For sled dogs and retailers alike, if they’re not the lead dog in the pack, the view never changes. This is doubly true in an industry largely influenced, in more ways than one, by whichever R&D path a company the size of Amazon chooses to follow.
Now, several years and however many months into Amazon’s ambitious experiments with on-demand delivery options, it’s finally become apparent that the retailer has transformed consumer preferences, and smaller brands are struggling to keep up.
The findings come from Deloitte’s 2015 holiday shopping survey that looked at customers’ opinions on what constitutes “fast” deliveries in today’s retail environment. While many brands still offer ground shipping that reaches most destinations in five or more business days, the study found that 90 percent of consumers expected to receive express deliveries no later than two days after purchasing. After that, approval falls off dramatically — only 63 percent called three- to four-day shipping “fast,” while that number dropped to just 13 percent for five- to seven-day estimates.
That customers have come to expect two-day shipping is no surprise. Ever since Amazon made 48-hour deliveries standard for Prime members, a massive swath of customers got to experience, for the first time, what it was like to click a button and have products show up at their doors a few dozen hours later. Even Heather Kaminetsky, vice president of global marketing at NET-A-PORTER, can’t help but agree that Amazon set the bar that all other retailers are now just barely trying to hoist themselves over.
“Amazon kind of set the path for everyone with Prime,” Kaminetsky told The Wall Street Journal. “People just expect things faster.”
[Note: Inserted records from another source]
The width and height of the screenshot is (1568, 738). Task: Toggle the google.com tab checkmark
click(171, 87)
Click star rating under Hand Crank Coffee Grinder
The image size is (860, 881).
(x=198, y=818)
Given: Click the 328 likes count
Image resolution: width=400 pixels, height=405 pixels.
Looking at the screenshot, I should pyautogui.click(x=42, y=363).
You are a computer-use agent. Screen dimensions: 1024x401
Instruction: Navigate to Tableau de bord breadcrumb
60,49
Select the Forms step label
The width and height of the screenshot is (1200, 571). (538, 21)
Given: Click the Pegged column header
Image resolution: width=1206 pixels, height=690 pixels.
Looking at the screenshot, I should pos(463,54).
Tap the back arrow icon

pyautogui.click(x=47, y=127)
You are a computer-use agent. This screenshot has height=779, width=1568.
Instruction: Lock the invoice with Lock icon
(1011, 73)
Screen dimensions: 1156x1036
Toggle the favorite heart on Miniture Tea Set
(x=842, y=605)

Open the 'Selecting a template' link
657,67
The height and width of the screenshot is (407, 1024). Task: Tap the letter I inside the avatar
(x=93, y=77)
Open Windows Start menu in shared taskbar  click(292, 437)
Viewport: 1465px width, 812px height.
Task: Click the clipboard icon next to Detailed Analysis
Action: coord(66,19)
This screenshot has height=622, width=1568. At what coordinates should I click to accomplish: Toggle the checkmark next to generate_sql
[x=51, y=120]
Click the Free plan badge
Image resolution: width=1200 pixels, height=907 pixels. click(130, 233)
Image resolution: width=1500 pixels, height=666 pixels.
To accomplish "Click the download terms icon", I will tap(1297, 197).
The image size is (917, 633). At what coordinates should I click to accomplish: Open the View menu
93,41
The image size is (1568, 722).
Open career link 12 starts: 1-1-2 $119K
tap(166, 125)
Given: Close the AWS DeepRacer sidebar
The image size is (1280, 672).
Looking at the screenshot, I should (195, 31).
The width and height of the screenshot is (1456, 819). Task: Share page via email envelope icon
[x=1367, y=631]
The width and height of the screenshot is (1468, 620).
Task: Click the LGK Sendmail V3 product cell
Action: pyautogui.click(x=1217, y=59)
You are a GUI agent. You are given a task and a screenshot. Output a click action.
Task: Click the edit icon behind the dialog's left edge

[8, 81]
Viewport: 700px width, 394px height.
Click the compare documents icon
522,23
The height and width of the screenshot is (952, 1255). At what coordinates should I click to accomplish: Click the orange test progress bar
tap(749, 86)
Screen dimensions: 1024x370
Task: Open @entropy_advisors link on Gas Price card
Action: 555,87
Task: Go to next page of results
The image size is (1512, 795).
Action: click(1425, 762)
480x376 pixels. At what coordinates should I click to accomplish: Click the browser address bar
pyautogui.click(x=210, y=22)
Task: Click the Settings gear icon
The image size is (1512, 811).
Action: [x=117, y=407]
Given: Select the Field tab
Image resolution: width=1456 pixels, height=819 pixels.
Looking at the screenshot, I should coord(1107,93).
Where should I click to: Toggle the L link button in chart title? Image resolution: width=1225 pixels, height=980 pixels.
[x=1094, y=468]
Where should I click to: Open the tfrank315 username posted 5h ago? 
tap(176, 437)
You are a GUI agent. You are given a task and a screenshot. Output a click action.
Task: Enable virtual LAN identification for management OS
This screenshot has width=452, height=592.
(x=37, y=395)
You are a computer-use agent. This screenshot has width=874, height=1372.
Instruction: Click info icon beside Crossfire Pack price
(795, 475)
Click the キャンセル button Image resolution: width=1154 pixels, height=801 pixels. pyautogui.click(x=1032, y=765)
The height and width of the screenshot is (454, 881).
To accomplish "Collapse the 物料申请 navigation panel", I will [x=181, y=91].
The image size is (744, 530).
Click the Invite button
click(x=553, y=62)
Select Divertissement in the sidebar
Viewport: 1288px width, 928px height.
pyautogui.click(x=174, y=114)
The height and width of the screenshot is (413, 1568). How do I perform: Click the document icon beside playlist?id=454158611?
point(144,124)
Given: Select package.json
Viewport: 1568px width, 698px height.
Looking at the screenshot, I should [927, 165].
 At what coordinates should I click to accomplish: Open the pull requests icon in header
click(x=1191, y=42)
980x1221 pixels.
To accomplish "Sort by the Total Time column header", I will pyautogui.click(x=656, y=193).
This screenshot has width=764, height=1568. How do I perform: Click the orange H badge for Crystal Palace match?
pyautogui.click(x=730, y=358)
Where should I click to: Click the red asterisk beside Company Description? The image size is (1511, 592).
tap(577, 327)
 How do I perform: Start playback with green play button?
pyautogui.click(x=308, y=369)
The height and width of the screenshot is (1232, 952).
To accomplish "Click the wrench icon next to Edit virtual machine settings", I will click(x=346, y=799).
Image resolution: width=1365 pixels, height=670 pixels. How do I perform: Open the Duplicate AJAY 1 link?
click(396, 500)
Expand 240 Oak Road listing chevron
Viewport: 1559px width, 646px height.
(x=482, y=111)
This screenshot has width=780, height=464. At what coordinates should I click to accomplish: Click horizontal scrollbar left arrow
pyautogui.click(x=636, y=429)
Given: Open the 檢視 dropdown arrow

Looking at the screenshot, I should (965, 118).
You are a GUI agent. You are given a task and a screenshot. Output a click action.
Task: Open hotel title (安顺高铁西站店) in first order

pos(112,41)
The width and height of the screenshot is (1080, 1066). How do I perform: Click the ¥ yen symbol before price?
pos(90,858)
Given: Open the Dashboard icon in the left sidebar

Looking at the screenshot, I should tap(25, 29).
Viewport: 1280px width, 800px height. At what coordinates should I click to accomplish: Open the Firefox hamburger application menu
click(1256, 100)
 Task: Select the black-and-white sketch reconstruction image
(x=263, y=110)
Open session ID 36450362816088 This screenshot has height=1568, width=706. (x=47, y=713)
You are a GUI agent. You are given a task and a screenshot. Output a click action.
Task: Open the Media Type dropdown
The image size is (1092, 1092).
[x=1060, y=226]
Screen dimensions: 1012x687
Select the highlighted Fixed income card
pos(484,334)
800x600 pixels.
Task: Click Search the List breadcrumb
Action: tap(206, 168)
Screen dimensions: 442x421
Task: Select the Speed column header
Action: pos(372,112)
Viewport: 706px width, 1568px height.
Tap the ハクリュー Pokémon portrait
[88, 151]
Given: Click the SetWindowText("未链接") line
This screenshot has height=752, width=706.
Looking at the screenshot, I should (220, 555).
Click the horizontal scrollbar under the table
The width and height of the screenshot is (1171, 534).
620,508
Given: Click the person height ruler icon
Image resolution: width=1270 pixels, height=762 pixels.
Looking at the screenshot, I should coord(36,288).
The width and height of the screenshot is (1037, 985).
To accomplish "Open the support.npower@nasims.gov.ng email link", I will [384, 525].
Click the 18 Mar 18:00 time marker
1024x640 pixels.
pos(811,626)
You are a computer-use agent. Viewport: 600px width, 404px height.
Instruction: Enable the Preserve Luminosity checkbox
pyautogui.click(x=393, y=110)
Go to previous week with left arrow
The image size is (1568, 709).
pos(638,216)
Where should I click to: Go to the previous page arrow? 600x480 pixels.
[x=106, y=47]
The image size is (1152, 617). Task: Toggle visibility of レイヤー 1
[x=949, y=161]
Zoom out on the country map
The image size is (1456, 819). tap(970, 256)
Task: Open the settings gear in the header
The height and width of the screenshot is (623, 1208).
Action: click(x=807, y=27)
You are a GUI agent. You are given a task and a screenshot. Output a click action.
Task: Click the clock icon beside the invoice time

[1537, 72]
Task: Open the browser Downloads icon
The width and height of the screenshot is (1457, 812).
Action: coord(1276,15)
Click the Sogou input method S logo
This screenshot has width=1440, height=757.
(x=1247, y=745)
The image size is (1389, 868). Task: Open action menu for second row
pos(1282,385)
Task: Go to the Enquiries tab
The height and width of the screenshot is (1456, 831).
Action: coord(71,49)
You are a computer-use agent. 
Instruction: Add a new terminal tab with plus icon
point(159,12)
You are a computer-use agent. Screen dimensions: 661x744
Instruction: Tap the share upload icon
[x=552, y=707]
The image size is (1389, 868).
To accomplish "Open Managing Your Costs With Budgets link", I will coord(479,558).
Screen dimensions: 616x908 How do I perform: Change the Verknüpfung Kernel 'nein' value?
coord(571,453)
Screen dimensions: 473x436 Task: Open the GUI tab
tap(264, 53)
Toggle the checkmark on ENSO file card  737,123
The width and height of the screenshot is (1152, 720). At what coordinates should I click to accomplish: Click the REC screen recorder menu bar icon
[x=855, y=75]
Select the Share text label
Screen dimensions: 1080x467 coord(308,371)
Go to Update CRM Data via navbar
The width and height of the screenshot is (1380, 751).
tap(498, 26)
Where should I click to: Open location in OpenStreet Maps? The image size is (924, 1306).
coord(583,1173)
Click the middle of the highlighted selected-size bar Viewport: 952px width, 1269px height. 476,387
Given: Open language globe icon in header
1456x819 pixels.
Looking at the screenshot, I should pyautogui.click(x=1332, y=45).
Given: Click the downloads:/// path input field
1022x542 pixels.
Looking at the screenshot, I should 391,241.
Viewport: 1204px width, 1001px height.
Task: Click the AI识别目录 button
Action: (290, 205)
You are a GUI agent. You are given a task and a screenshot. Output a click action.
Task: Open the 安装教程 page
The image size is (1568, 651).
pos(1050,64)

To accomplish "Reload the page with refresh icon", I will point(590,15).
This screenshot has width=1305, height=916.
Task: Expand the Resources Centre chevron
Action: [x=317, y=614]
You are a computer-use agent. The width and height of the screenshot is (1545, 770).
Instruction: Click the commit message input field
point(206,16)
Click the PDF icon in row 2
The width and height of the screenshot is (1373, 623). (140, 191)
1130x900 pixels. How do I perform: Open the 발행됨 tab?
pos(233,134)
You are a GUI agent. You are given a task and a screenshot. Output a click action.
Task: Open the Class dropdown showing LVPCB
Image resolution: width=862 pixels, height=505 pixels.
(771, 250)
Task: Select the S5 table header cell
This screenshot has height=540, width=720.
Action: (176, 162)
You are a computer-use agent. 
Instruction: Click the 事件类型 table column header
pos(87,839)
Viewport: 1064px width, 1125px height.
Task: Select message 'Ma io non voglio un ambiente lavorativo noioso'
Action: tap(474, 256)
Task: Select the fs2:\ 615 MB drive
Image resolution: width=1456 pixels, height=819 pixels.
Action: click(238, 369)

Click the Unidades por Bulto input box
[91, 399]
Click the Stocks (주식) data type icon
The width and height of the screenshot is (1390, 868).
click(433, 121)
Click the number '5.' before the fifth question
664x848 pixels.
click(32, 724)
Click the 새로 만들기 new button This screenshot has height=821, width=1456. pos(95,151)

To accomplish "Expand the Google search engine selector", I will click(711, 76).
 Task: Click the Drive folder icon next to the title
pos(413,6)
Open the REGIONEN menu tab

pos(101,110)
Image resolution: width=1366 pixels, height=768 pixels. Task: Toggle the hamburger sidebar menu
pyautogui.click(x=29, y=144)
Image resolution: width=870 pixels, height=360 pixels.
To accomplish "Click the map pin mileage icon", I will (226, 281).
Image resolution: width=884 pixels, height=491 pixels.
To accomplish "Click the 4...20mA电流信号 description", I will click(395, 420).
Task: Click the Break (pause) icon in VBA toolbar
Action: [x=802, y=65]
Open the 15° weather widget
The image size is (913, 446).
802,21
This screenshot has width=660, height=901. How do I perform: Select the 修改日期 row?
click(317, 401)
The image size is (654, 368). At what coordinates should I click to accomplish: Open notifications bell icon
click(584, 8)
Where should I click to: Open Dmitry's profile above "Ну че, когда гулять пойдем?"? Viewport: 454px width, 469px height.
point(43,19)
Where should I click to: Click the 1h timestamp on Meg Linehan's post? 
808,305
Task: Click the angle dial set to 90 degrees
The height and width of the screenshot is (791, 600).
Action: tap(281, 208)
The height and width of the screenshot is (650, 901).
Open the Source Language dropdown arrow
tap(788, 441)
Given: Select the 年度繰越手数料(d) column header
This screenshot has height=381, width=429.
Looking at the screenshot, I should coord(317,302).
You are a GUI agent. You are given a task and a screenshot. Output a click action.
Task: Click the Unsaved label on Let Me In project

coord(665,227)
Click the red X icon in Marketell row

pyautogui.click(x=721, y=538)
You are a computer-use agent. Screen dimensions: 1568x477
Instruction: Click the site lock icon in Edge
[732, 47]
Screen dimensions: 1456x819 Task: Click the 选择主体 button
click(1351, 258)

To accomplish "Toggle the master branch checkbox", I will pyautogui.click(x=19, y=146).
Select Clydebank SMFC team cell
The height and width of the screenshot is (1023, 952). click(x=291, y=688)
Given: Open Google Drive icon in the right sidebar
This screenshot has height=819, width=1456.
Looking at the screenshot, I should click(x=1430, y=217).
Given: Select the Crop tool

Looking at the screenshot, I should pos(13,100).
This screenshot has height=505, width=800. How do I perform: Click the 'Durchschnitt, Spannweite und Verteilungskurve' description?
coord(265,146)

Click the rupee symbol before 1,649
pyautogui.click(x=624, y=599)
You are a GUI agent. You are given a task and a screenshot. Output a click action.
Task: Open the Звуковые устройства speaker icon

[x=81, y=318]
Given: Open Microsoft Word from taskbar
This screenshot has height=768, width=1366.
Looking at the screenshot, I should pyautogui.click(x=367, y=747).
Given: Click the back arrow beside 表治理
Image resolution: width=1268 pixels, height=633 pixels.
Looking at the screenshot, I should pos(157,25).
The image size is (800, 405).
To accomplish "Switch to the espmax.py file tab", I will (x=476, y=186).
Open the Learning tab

While Jeff Bezos’ eCommerce leviathan has undoubtedly set a new precedent for speed with online deliveries, it’s also affected what shoppers are willing to pay for even faster shipping. According to Deloitte, the average shopper won’t pay a penny more than $5.10 for same-day delivery, and 25 percent have already reached the point where they expect these services free of charge — a serious customer satisfaction issue for small online merchants already struggling with the financial rigors of eCommerce orders.
Even though smaller brands don’t have the wiggle room to offer Amazon-like shipping speeds at Amazon-like prices, they still recognize the need to offer the option of expedited deliveries at any cost. Kaminetsky told WSJ about NET-A-PORTER’s new fleet of delivery vans spread across London, Hong Kong and New York City. While customers have to pay $25 for one of these vans to ferry their purchases to their doorsteps within the day, NET-A-PORTER’s high-end clientele may be more willing than the average consumer to shell out a few extra bucks on top of a several hundred dollar order.
As more and more brands find themselves pushed into the same- and two-day delivery game by consumer expectations, they’ll have to balance the dangers of taking too long with the inconvenience of arriving too early. Phil Granof, CMO at NewStore, told Multichannel Merchant that the recent craze around express delivery doesn’t necessarily mean that when customers choose expedited shipping, they want their items then and there.
“It’s really not about ‘I want it fast,’ but ‘I want it as quick as it can come, when I need it to come,’” Granof said. “It’s [the customer’s window] that matters, not the first 120 minutes.”
An order arriving late can be as much of an inconvenience as it arriving in the middle of a work meeting or before they leave for the night, Granof explained, and it’s going to become each retailer’s responsibility to avoid burdening their customers with improperly timed deliveries.
Just as likely, though, Amazon will figure out some way to tailor shipping windows, and all other brands will have to adjust just to keep pace.